Entries shown:
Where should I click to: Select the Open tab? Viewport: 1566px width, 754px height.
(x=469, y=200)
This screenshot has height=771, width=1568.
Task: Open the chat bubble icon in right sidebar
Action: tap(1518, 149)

Problem details: Every record needs to be written out again, exactly as it was given.

Task result:
Where should I click to: Select the Open tab? Viewport: 1566px width, 754px height.
(x=469, y=200)
This screenshot has height=771, width=1568.
Task: Open the chat bubble icon in right sidebar
Action: tap(1518, 149)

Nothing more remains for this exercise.